ヤナギさんが嘘を言うはずがないので、僕の手取りが本当にゼロになってしまうのを防ぐため、知恵を借りようと店長に相談してみた。

店長は僕の事情を察して親身になって相談に乗ってくれ、知り合いの何人かに掛け合ってくれることになった。

しかし、やはりここでもヤナギさんの言葉通り採用拒否が続出し、最終的に仕事が決まったのは二日後になった。

「ヒナ、あいつの事なら100%採用だが、一応日曜日面接いってこいな」
「はい!」

なんと、僕はタツミさんの経営するビジネスホテルの一つで働けるようになったのだ。

僕はバーの二階に住んでいるため、勤務時間に差はあれどバーには毎日顔を出している。

そのため夜の仕事は難しく、昼間のパートタイムの仕事を探していたのだが、ちょうどホテルの清掃員を探していたところらしい。

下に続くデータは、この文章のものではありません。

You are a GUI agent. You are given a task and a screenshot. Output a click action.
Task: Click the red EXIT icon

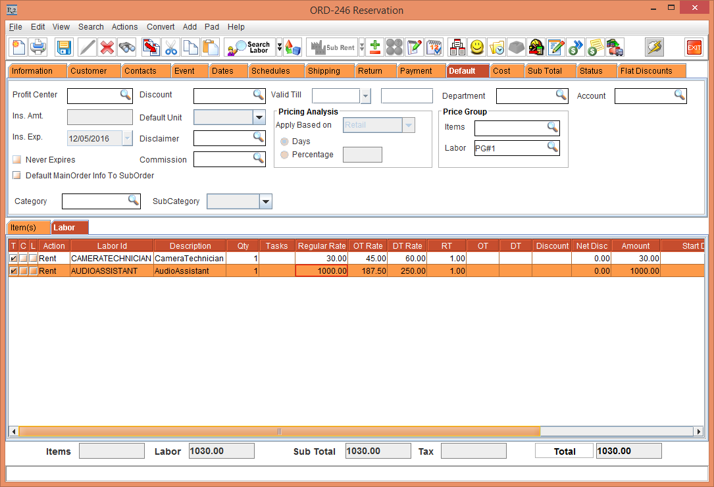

思わぬ天の巡り合わせに、僕は店長とタツミさんに心の底から感謝した。今度から、店長の夜食にもっと手の込んだものを作ろう。

そうして一つの悩みを解決したのだが、もう一つの悩みが残っている。

土曜日に来るといったヤナギさん。今までは土曜日が来るのが楽しみで、カレンダーの青い数字に花丸を書いたりしていたが、今度の土曜日はそうはいきそうにない。

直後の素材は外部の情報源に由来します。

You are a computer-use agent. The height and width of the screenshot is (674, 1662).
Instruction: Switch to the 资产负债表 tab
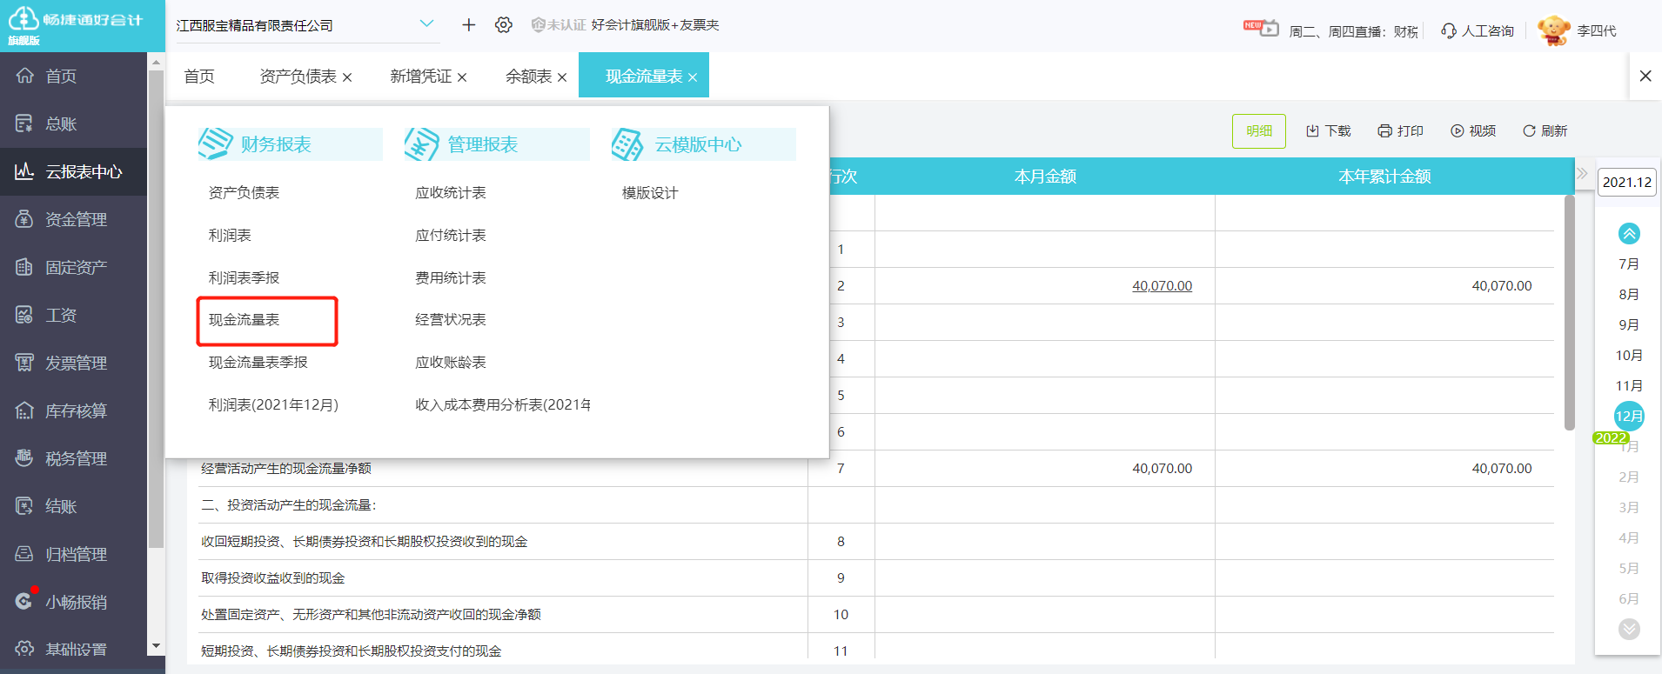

しかし、どんなに来なければいいと願っても土曜日はやってきてしまい、ついに開店時間になってしまった。

本当は調理場に引きこもってひたすら調理をしていたいところなのだが、そこはヤナギさん、僕の嫌がることを全力でやってくる。

「―――よぉ、来てやったぞ」

開店からしばらくしたところで声をかけられ、ヤナギさんが来てしまった事を知る。まだタツミさんが来ていないため、必然的に僕がフルタイムで接客をしなければならない。

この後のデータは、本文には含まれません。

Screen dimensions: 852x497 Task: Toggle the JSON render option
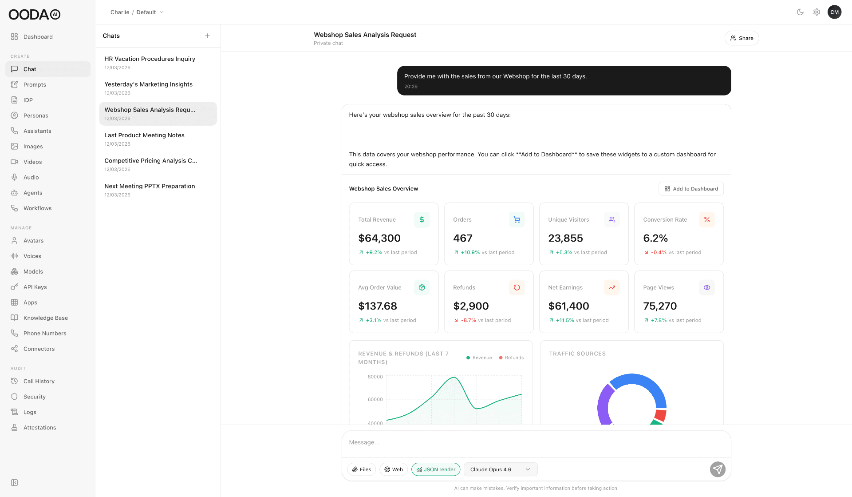coord(436,469)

―――結局、タツミさんにも会えないことを言えなかったな…

タツミさんは基本的にかなり忙しい人らしく、どんなに時間をやりくりしても最近は土曜日のみしか来れないらしい。

しかも、日付が変わってから来ることもざらなので、連絡先を知らない僕は相手をすることができない旨を伝えることができなかった。

それが気にかかってしょうがないが、僕は観念してヤナギさんの接客についた。

ヤナギさんは強いお酒が好きらしく、ロックでアルコール濃度の高い酒をガンガン開けていく。

僕がそんなに飲めないことを馬鹿にして、僕のカルーアに炭酸を混ぜてきたりした。

しかし、僕にも意地があるので、そんなカルーアサイダーを一気飲みしてやった。その時のヤナギさんの顔がすごく楽しそうで、ちょっとムッとしたのは秘密だ。